09 - Quais as vantagens e as desvantagens quanto a utilização do Cordel associado aos métodos de alfabetização?
GD - Só vejo vantagens. Se tiver desvantagens ainda não as conheço.
Para mim as principais vantagens para uma alfabetização em cordel são as seguintes:
* Desenvolvimento da oralidade e da verbalização.
*Agilidade no processo de comprensão e análise dos fatos
*Desenvolvimento do raciocínio lógico com o domínio da métrica
*Domínio de uma linguagem tradicional, que passa de pai pra filho de geração em geração
*Contato com outras fontes de informação que transcendem o livro didático
*O cordel pode ser utlizado nos diversos aspectos do interdisciplinar e do transversal
*O aluno que contata o cordel na alfabetização ganha em musicalidade e toma gosto pela poesia e pelas diversas formas da arte popular.
10 - É possível olhar a Literatura de Cordel como instrumento desencadeador do trabalho interdisciplinar e com os temas transversais?

**Exercício proposto:** Traduza para o inglês, por favor, esta frase do documento de origem sobre o cordel na alfabetização: "O aluno que contata o cordel na alfabetização ganha em musicalidade e toma gosto pela poesia e pelas diversas formas da arte popular."

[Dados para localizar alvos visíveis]

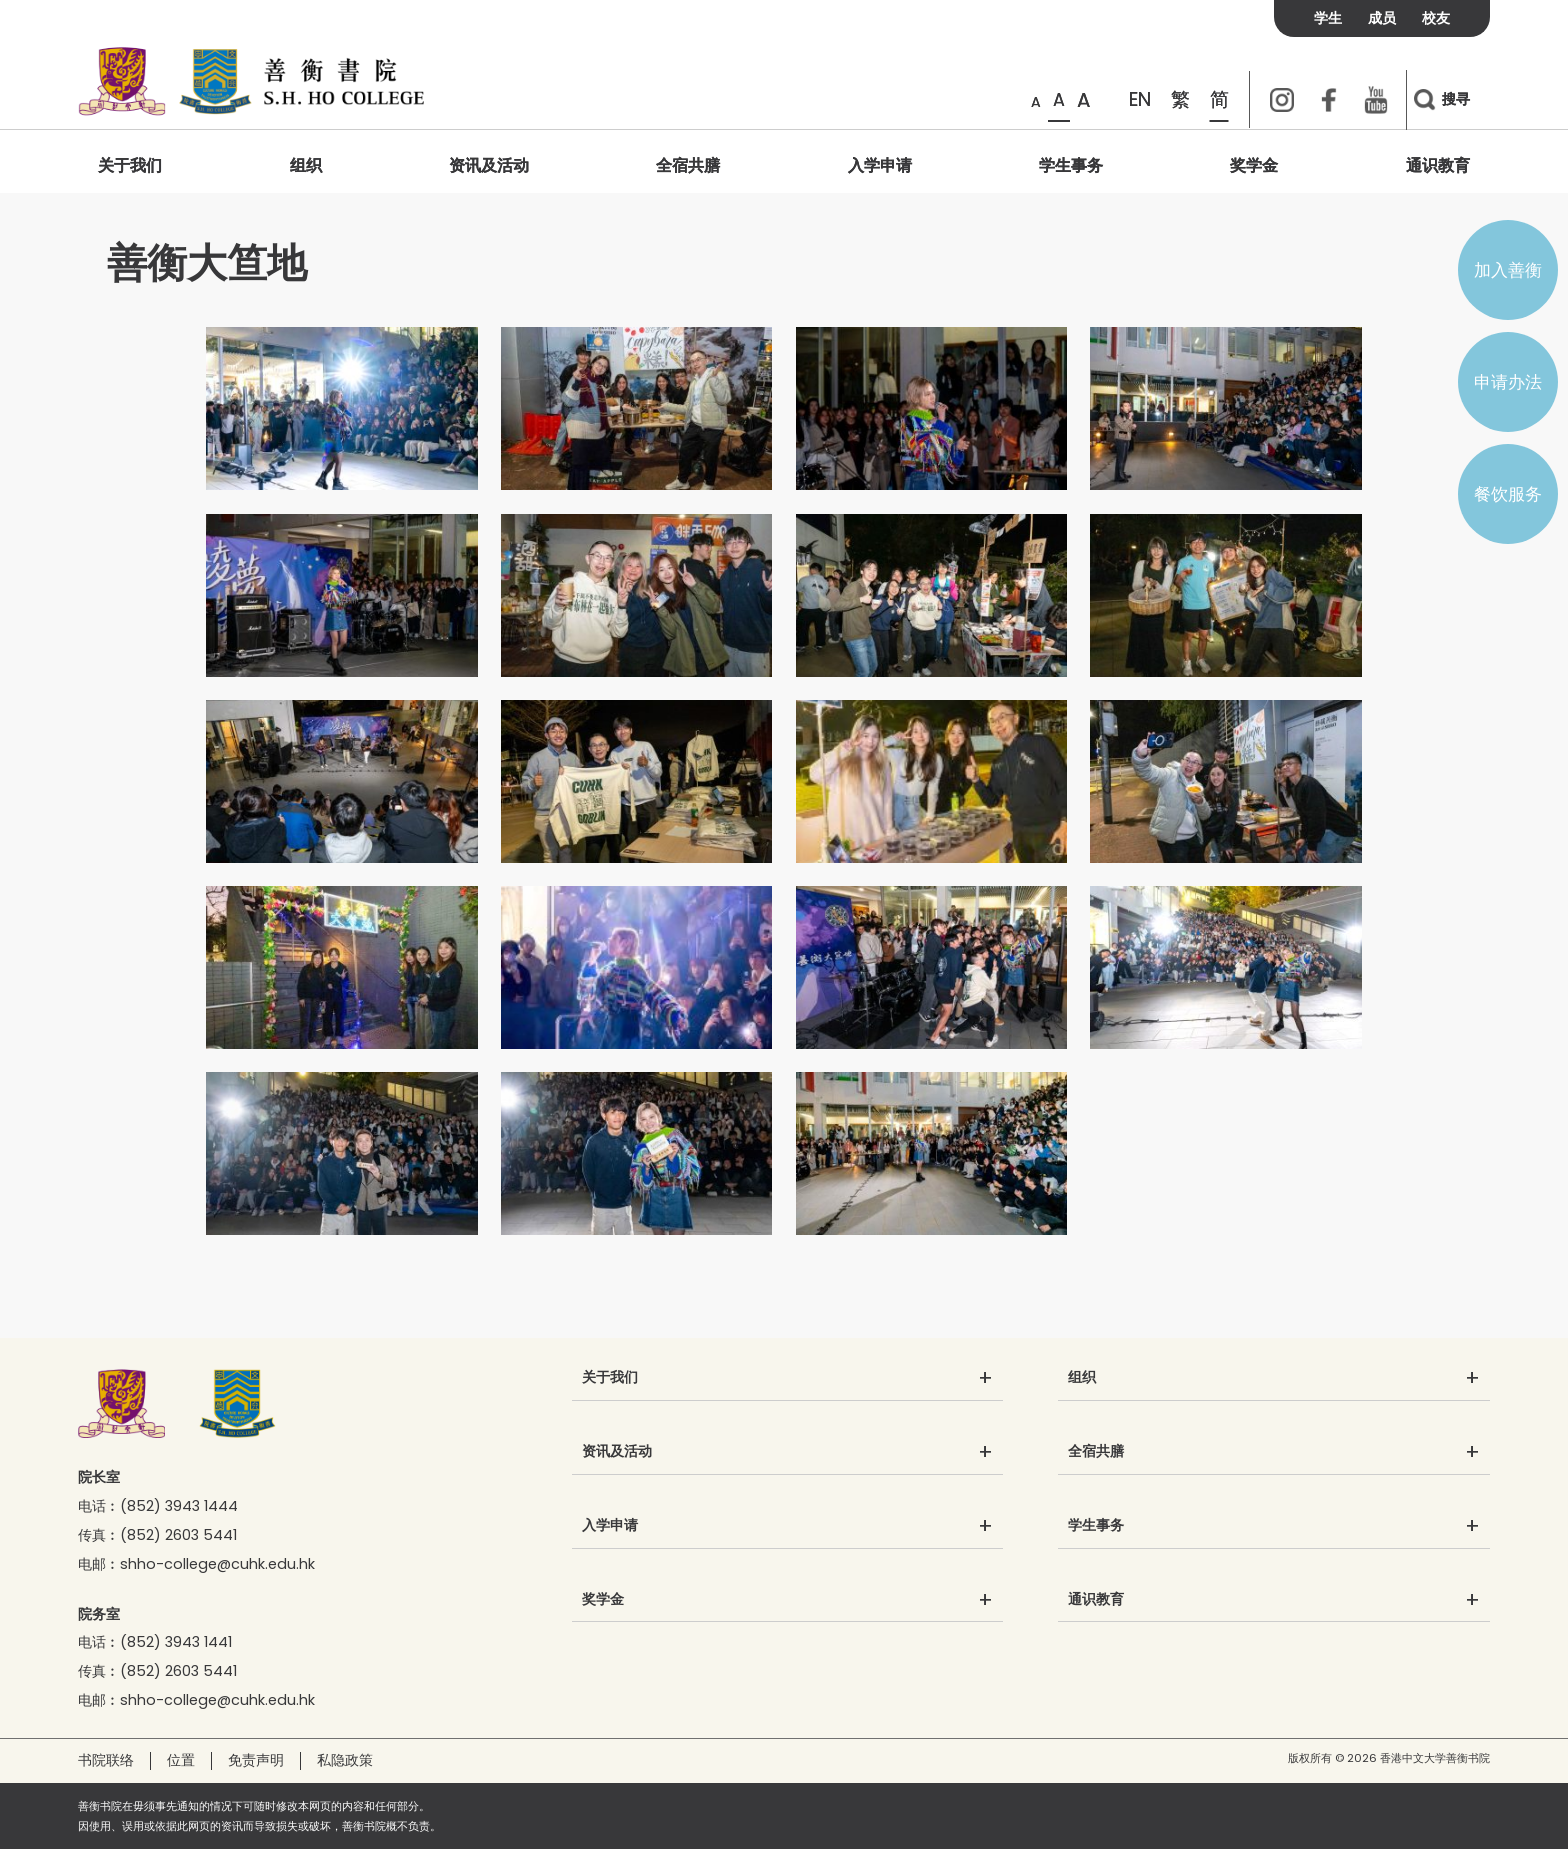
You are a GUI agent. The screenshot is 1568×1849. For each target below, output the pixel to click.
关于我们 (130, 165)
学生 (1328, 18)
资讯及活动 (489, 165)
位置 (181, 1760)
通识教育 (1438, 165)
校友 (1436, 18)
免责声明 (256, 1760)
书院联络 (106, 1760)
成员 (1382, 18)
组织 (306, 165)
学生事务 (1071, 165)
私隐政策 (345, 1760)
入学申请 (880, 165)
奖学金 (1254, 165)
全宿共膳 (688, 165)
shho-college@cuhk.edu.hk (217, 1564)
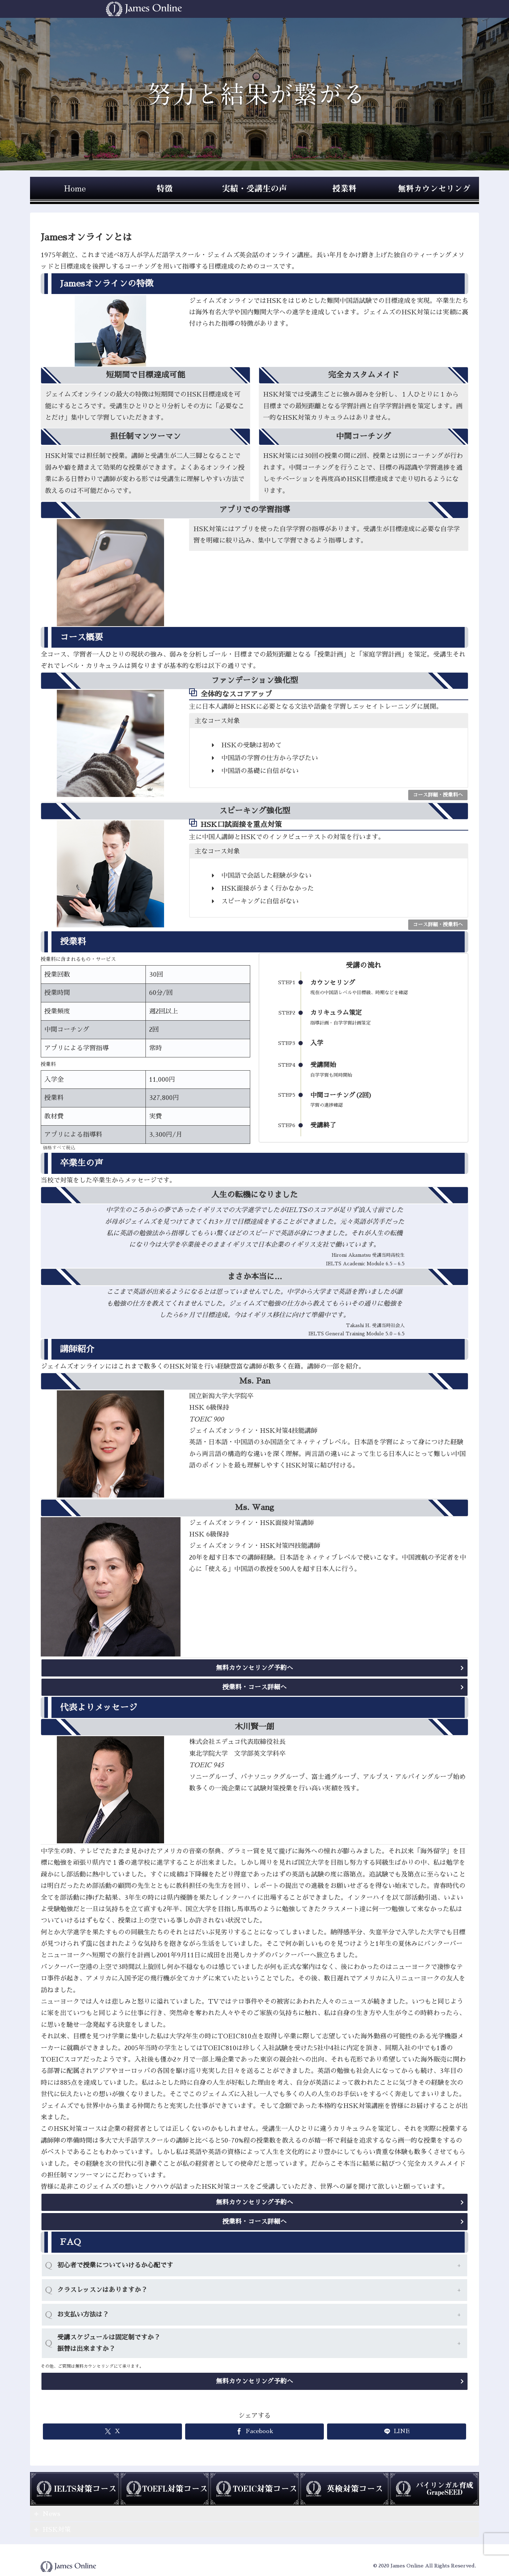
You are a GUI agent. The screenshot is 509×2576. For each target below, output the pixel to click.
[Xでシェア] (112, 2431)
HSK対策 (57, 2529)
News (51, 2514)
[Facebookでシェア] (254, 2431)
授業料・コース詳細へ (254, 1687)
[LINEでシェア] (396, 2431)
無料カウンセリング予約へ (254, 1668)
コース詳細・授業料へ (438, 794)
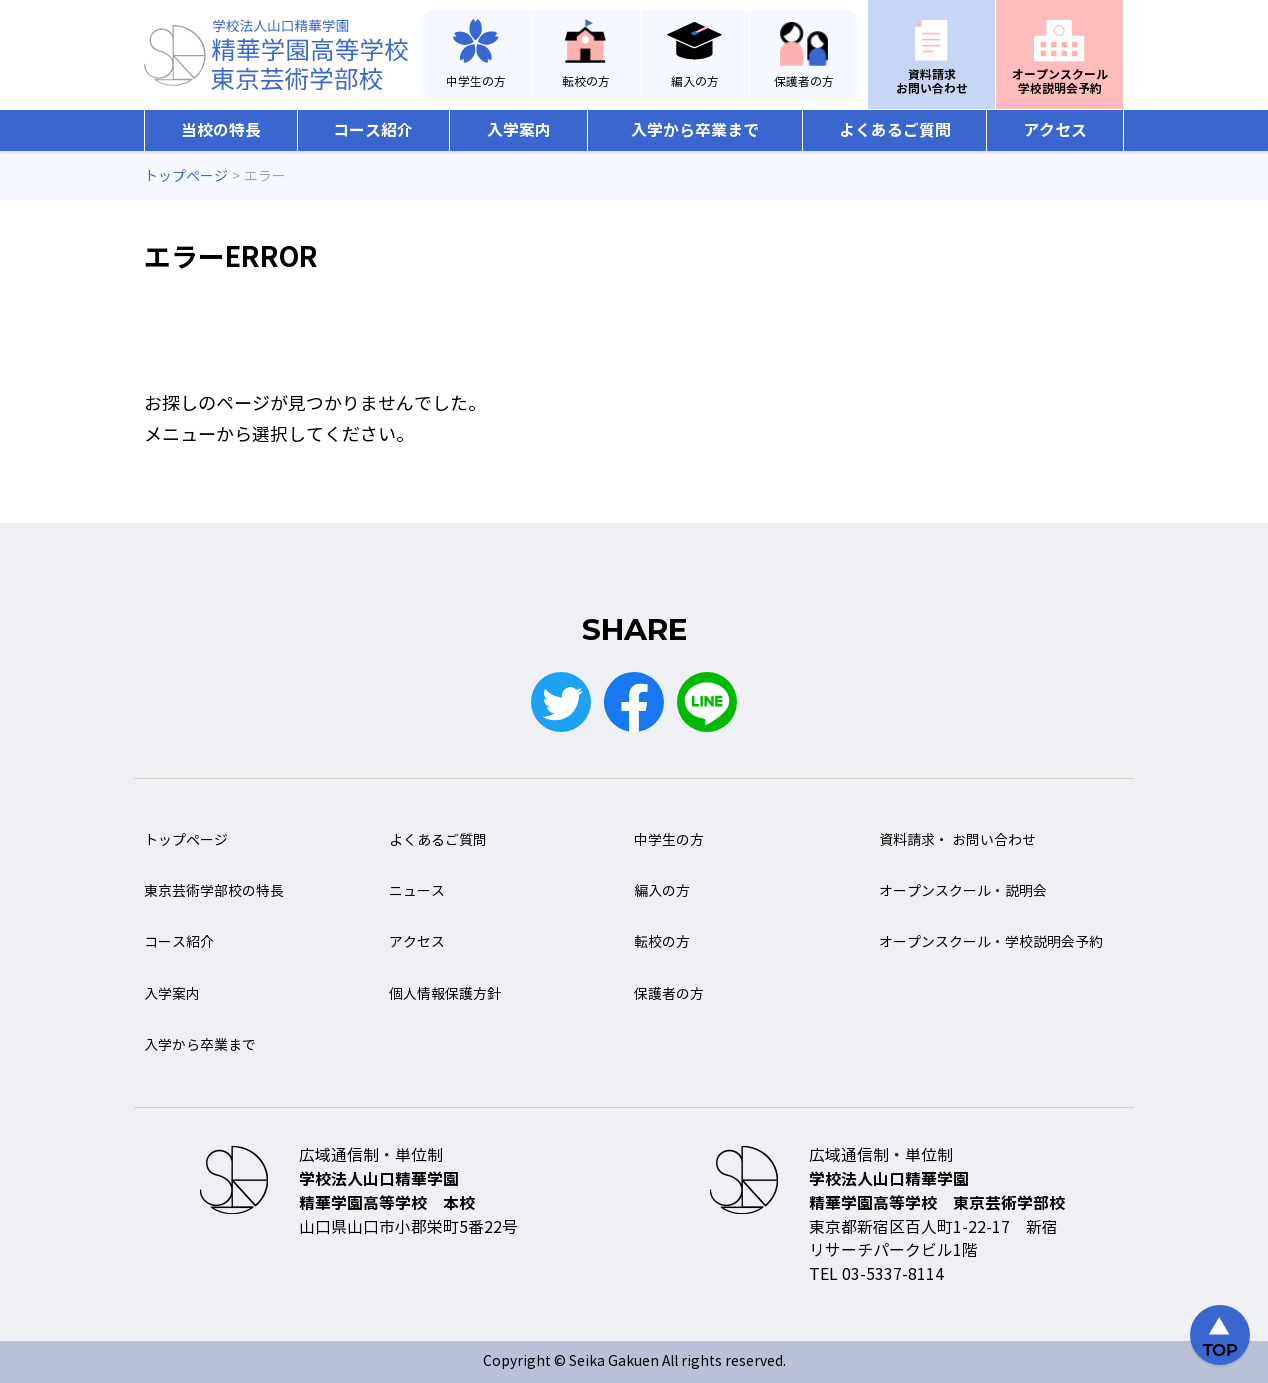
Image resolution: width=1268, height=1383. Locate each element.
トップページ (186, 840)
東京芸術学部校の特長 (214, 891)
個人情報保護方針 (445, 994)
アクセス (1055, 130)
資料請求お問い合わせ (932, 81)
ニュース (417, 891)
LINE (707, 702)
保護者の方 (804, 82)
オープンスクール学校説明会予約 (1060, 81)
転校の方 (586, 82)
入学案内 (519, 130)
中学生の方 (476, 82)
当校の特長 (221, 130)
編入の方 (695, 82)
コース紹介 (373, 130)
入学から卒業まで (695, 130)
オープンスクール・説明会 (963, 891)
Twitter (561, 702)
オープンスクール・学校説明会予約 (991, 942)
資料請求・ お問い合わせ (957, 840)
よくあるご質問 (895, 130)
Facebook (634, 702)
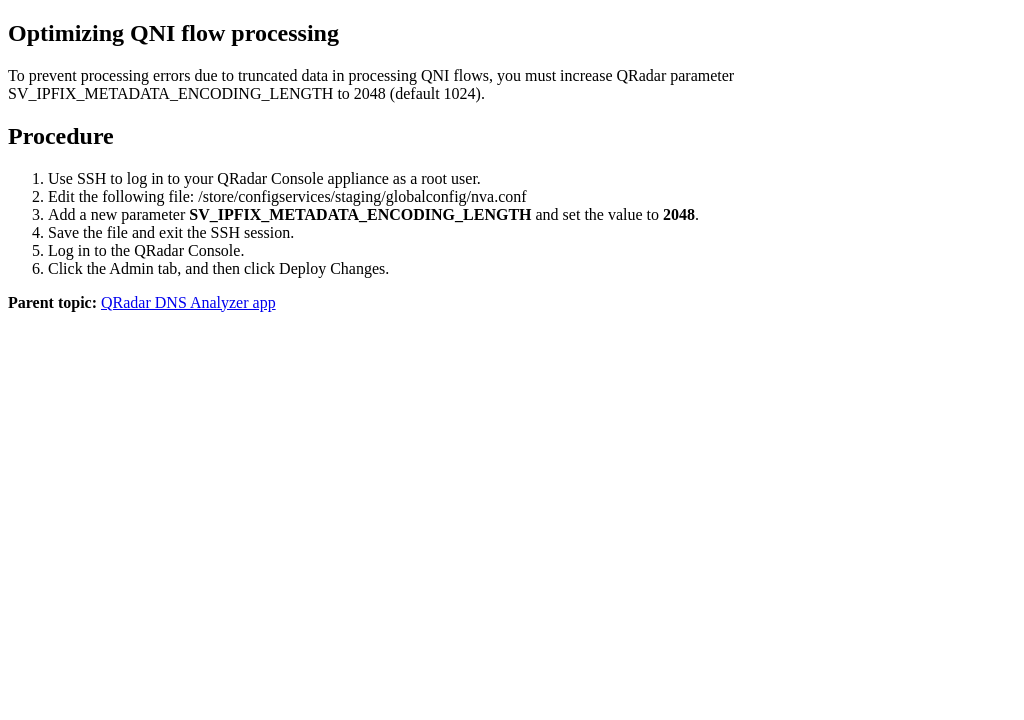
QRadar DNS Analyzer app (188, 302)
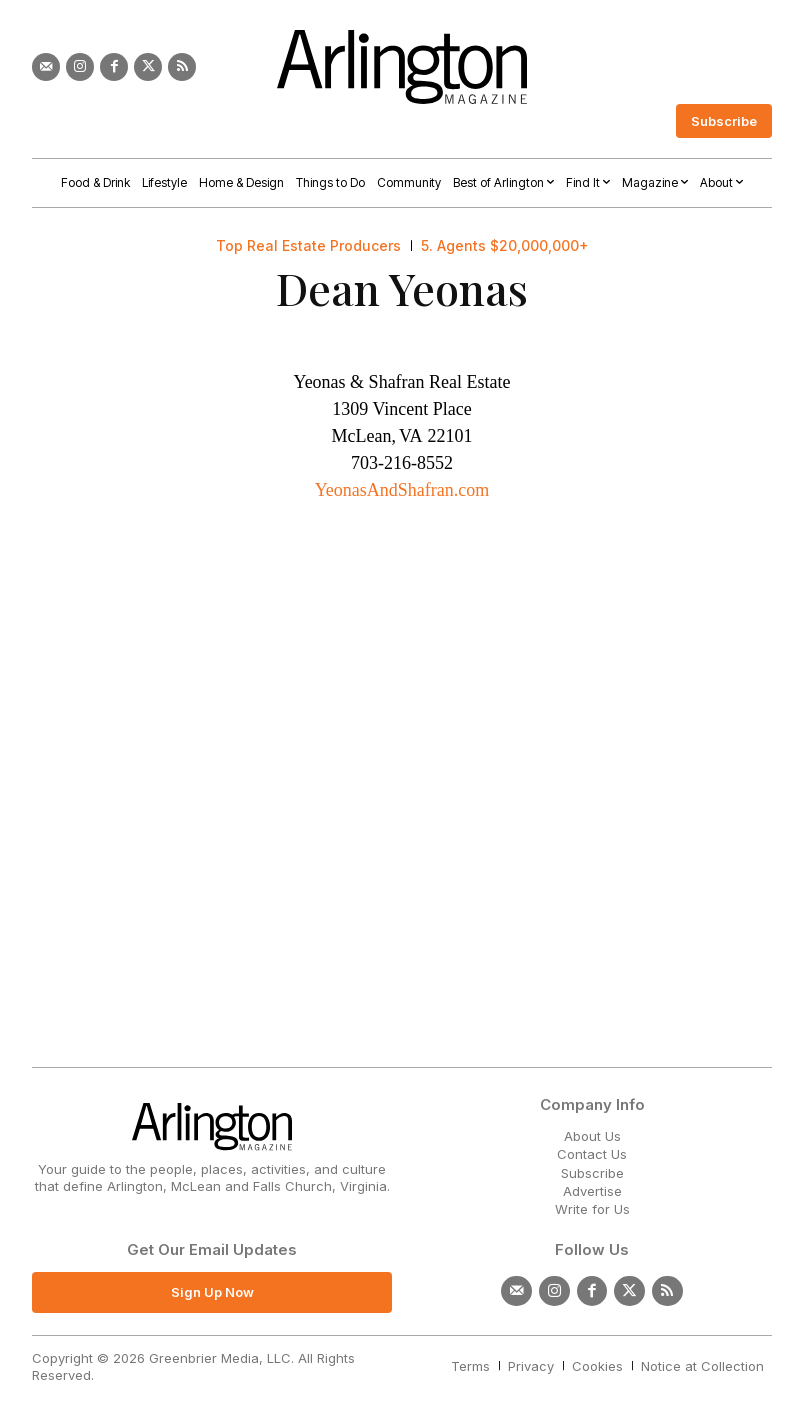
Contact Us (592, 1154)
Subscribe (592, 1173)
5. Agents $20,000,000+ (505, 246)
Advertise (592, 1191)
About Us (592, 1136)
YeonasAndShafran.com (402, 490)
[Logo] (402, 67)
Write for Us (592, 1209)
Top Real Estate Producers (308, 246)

**Resposta completa:** The student who comes into contact with cordel during literacy learning gains in musicality and develops a taste for poetry and for the various forms of popular art.